Mental health outcomes are influenced by several factors- the availability and quality of mental health services, individual engagement, and institutional policies and social structures that shape the environment people live in. Strategies to enhance mental health outcomes and access often focus on public education strategies to reduce stigma, thus assuming that individual perceptions of mental health play a predominant role in the prevalence of mental illness and treatment access. This study examined the level of need and the specific barriers to mental health treatment in a large metropolitan area (Chicago). A case example will be presented of a community-based model aimed at achieving mental health equity among populations living in marginalized communities. Results indicate that marginalization and vulnerability associated with mental health is a function of structural inequities that create and concentrate mental health access inequity among particular populations.

Methods:

This study focused on 10 contiguous neighborhood areas located on the southwest side of Chicago with majority Latino residents. The study had three specific aims:

  • to understand the prevalence of mental illness and trauma

  • to evaluate the desire for service utilization

  • to extract barriers to treatment

A mixed method design was employed to include: 1) secondary data analysis on adverse childhood experiences (ACEs) from the CDC’s Behavioral Risk Factor Surveillance System in Illinois; 2) survey of 2,787 residents; 3) US Census ACS data to assess socio-economic indicators; 4) 10 focus-groups with community residents; 5) 12 in-depth interviews with diverse stakeholders.

Results:

Preliminary analysis concentrating on community survey data, focus groups, and interviews with diverse stakeholders indicates the following:

Community leaders surveyed 2,787 residents in public community events/locations.

Survey data finds 52% of respondents report experiencing symptoms of depression, 39% of anxiety. 78.4% of respondents report an interest in counseling services.
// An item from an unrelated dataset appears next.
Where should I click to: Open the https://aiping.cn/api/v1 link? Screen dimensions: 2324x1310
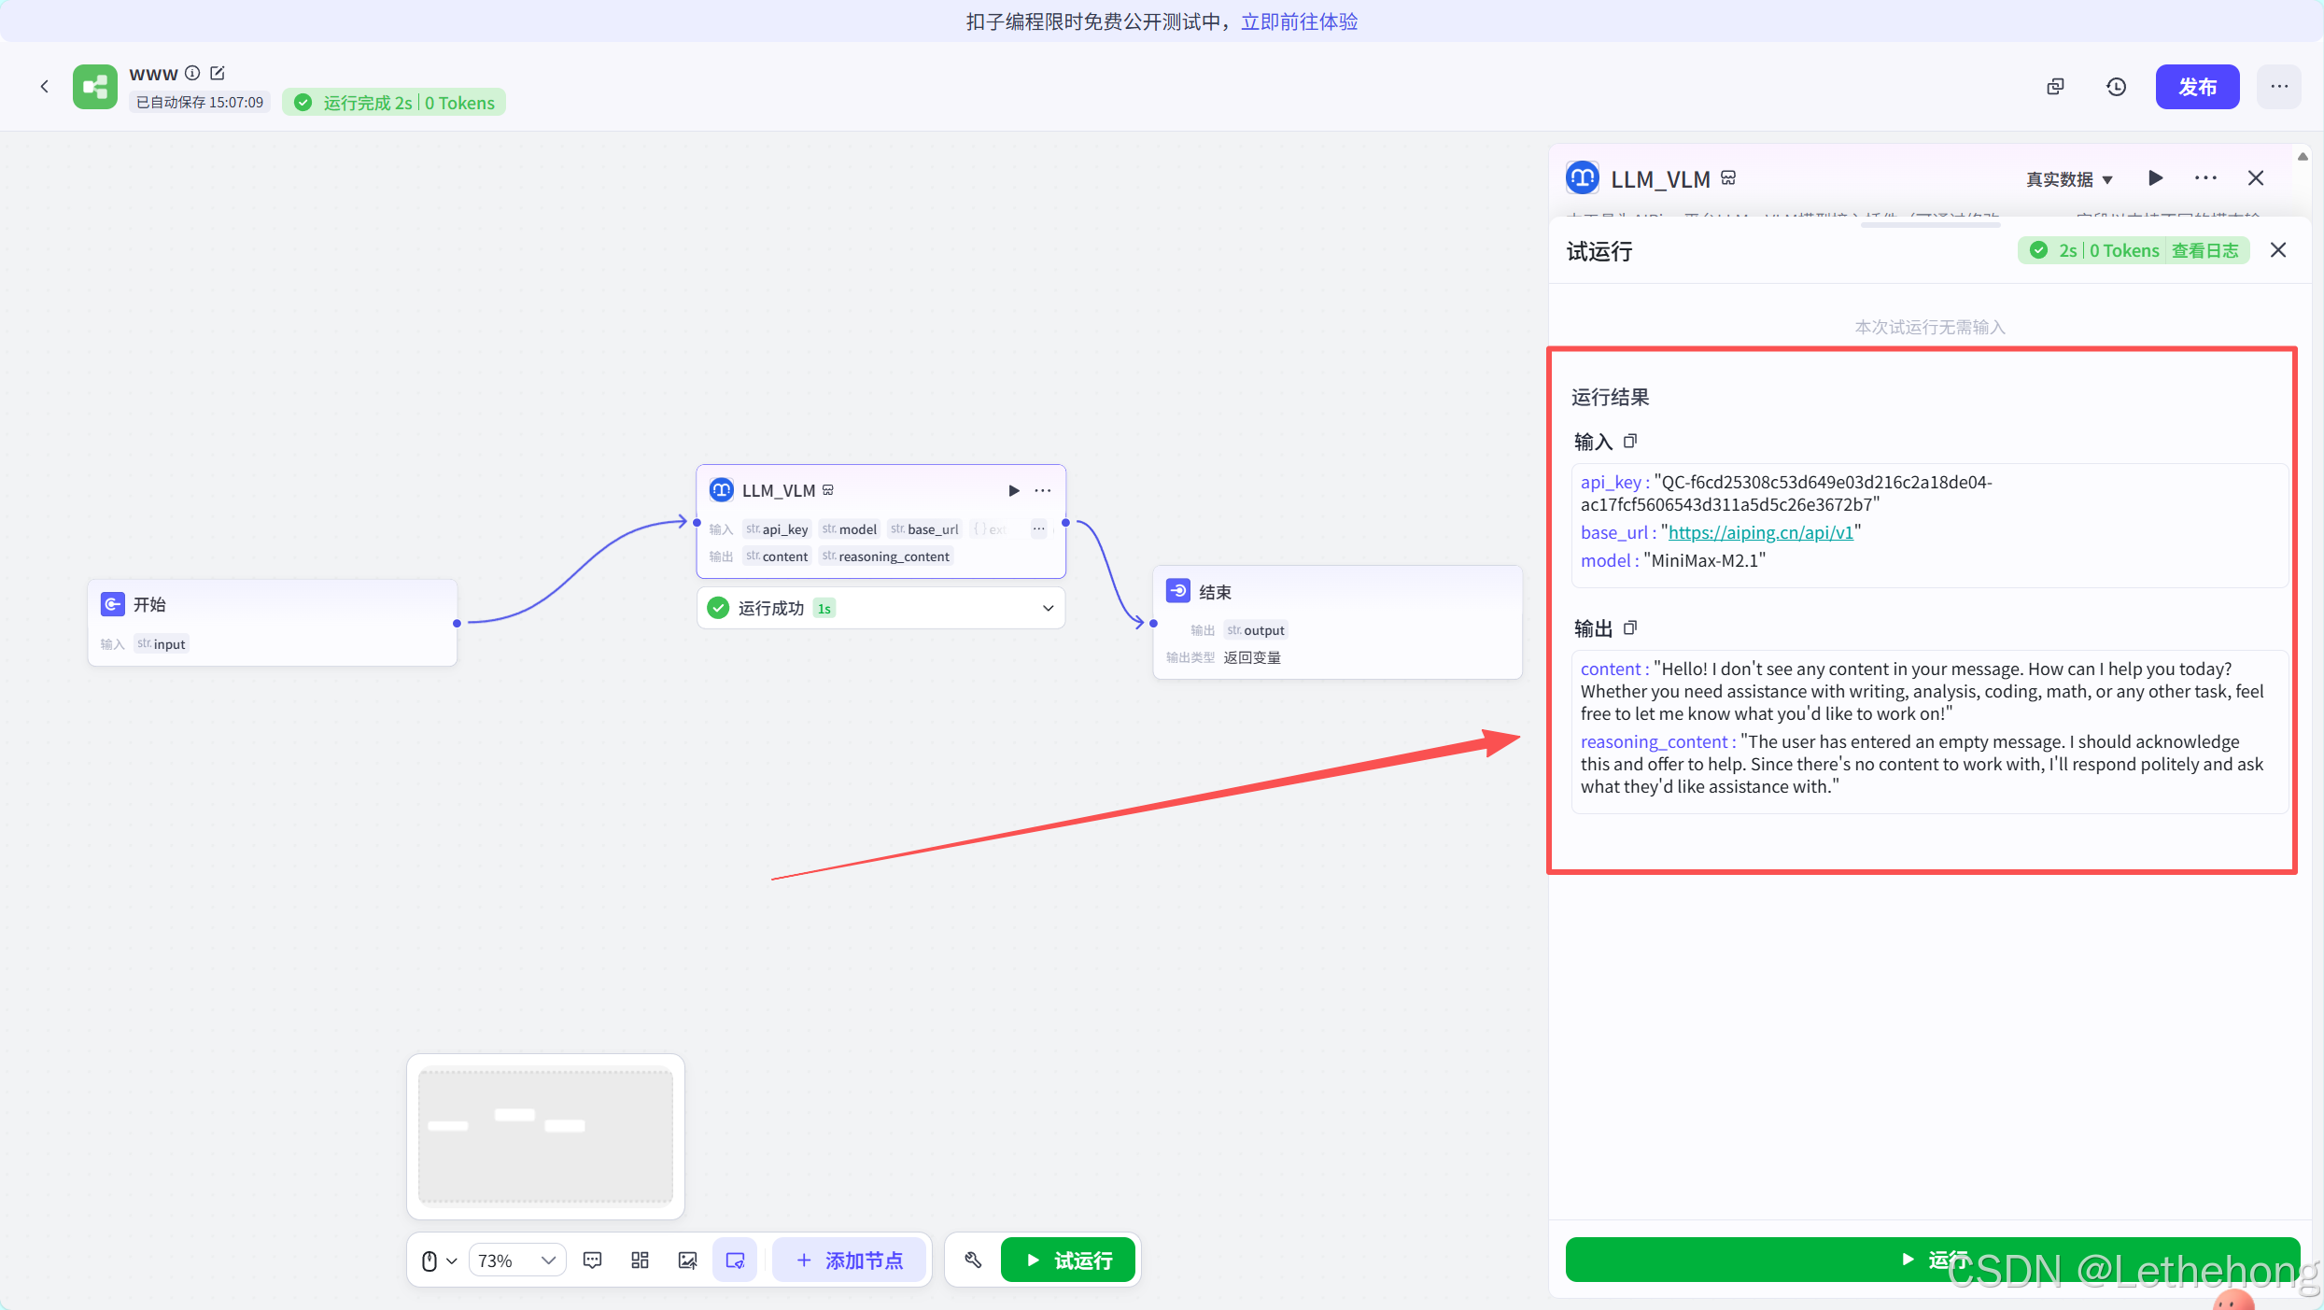coord(1760,532)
When assessing barriers the following barriers were selected by respondents, cost (61%), not knowing where to go for services (41%), lack of health insurance (40%), no services available near home (36%), lack of childcare (24%), transportation barrier (22%), language barrier (21%), hours of operation not convenient (19%), feeling counseling services would not help (13%), family disapproval (9%), stigma (8%).

Focus groups were conducted with community residents in each of the 10 communities surveyed ranging in size from 9-45 participants. Twelve semi-structured open-ended interviews were conducted with key community stakeholders.

Initial qualitative analysis confirms the survey findings, in which structural barriers (cost, lack of health insurance, lack of available services) not social barriers (feeling counseling services would not be helpful, family disapproval, stigma) are the barriers to care.

Implications:

Structural barriers, not stigma, is the primary barrier to mental health equity among participants in the study. Strategies to achieve mental health equity need to consider financial barriers, including insurance coverage, for individuals living in marginalized communities. The presentation will conclude with the example of a community-centered mental health service delivery model made financially sustainable by a hospital that provides free trauma-focused long-term mental health services for the uninsured adult population of Chicago’s southwest side.